(Stored records)
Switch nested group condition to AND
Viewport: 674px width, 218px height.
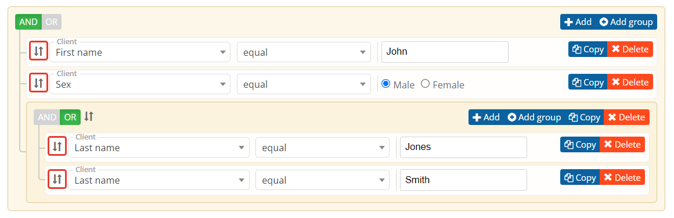[47, 117]
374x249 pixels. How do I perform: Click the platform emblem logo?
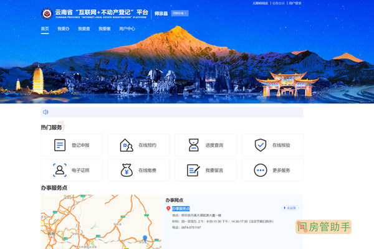tap(46, 13)
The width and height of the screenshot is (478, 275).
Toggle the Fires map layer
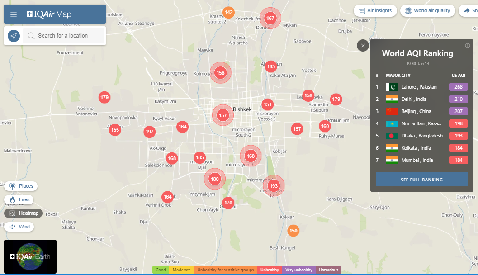(19, 199)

What is required:
Leave out the pictures and retype the rest of the entries exactly.

Completed task:
Switch nested group condition to AND
Viewport: 674px width, 218px height.
[47, 117]
374x249 pixels. How do I perform: Click the platform emblem logo?
tap(46, 13)
The width and height of the screenshot is (478, 275).
Toggle the Fires map layer
(19, 199)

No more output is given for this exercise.